Morpurgo wurde beim Besuch des Kriegsmuseums In Flanders Fields in Ypern auf die Thematik der Erschießung von eigenen Soldaten im Ersten Weltkrieg aufmerksam. Mehr als 3000 britische Soldaten – viele von ihnen Kriegszitterer – wurden von Kriegsgerichten wegen Feigheit oder Fahnenflucht zum Tod verurteilt. Häufig dauerten die Gerichtssitzungen nicht länger als eine Stunde. Rund 300 dieser Urteile wurden tatsächlich vollstreckt, zwei davon an jungen Soldaten, die während der Wache aus Erschöpfung eingeschlafen waren. Obwohl mittlerweile außer Streit steht, dass diesen Soldaten Unrecht widerfahren ist, wurden diese nie nachträglich rehabilitiert. Der Autor wollte diesen hingerichteten Soldaten mit seinem Roman eine Stimme geben und zu ihrer Ehrenrettung beitragen. Der Name Peaceful geht auf den Grabstein eines gefallenen Soldaten des Ersten Weltkrieges auf einem Friedhof in der Nähe von Ypern zurück.[2]

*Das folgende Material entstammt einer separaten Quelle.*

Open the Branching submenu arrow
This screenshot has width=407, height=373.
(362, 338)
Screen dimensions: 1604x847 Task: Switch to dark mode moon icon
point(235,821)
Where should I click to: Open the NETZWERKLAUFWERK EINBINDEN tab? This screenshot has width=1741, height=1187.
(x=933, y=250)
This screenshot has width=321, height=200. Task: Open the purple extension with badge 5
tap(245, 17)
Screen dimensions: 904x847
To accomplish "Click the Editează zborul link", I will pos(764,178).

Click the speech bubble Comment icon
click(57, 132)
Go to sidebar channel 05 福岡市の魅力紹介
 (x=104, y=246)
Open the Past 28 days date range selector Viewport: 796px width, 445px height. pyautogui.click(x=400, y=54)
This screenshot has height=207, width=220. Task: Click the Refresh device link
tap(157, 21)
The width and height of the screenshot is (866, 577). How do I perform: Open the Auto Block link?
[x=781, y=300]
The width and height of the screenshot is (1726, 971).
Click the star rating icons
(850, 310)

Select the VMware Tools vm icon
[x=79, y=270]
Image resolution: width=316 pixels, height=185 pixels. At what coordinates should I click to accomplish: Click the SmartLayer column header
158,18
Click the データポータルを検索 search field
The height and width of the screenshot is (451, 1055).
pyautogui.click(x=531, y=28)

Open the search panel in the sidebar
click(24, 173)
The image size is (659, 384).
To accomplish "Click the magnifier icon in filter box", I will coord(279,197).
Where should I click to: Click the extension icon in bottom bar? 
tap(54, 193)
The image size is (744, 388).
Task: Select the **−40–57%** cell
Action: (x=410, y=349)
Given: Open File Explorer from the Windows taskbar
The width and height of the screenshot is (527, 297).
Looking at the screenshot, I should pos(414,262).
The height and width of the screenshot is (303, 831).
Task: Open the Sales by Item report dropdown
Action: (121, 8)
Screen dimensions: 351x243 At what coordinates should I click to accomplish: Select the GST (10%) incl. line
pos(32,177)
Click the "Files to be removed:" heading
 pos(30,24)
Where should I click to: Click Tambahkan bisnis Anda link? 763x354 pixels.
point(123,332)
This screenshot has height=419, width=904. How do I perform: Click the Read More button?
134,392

Wendy Osgerby schreibt in ihrer Buchrezension: „Morpurgo geht, wie bei all seinen Werken, davon aus, dass Kinder Ehrlichkeit verdienen. Er verwässert weder das Grauen der Grabenkämpfe noch die schreienden Ungerechtigkeiten, die im Krieg geschahen. Dieses ergreifende Buch, mit seinem schlichten, aber kraftvollen Stil, fesselt Jugendliche wie Erwachsene gleichermaßen, ohne die Tragödie des Krieges allzu sehr zu dramatisieren.“[1] Die Sunday Times urteilte: „Voller Wärme, aber auch voller Trauer, die anschaulich vermittelt, wie kostbar das Leben ist.“[2] Gabriela Wenke schreibt in der Süddeutschen Zeitung: „Michael Morpurgo lässt Tommo die Geschichte dieser anrührenden Bruderliebe und ihres tragischen Endes mit großer Eindringlichkeit in Szenen erzählen, die auch auf der Bühne Bestand haben würden: eine fast klassische Geschichte von Liebe, Macht, Krieg und Tod. So könnte es gewesen sein. Ein solches Schicksal könnte hinter der Zahl 306 verborgen sein, die angibt, wie viele britische Soldaten im Ersten Weltkrieg von Exekutionskommandos erschossen wurden.“[3] Tilman Spreckelsen schreibt in der Frankfurter Allgemeinen Zeitung: „Man wird nicht leicht ein zweites Jugendbuch finden, dass so ernsthaft und gleichzeitig so leichthändig den Krieg in der ländlichen Heimat der Soldaten spiegelt, das sich dem Schrecken der Schützengräben ebenso verschreibt wie der Schönheit eines Sommertags am Fluss, ohne je seinen realistischen Anspruch einem sentimentalen Überschwang zu opfern. Vor allem aber verkneift es sich jedes Zugeständnis an den heftigen Leserwunsch, dass auch im Krieg der eine Bruder den anderen vor allem Übel behüten möge. Und das ist vielleicht seine wichtigste Entscheidung.“[3] Die Arbeitsgemeinschaft Jugendliteratur und Medien befindet in ihrer Buchbesprechung: „Mein Bruder Charlie ist ein beeindruckendes Buch, das gefühlvoll die persönliche Entwicklungsgeschichte Tommos im Spiegel der gesellschaftlichen Ereignisse wiedergibt. Zu jedem Zeitpunkt der Erzählung kann sich der Leser in Tommo einfühlen und nachvollziehen, wie es ist, im Krieg zu sein. Morpurgo regt mit seinem Buch zum Nachdenken an und die Preise, die er für dieses Jugendbuch europaweit erhielt, sind allesamt verdient.“[4]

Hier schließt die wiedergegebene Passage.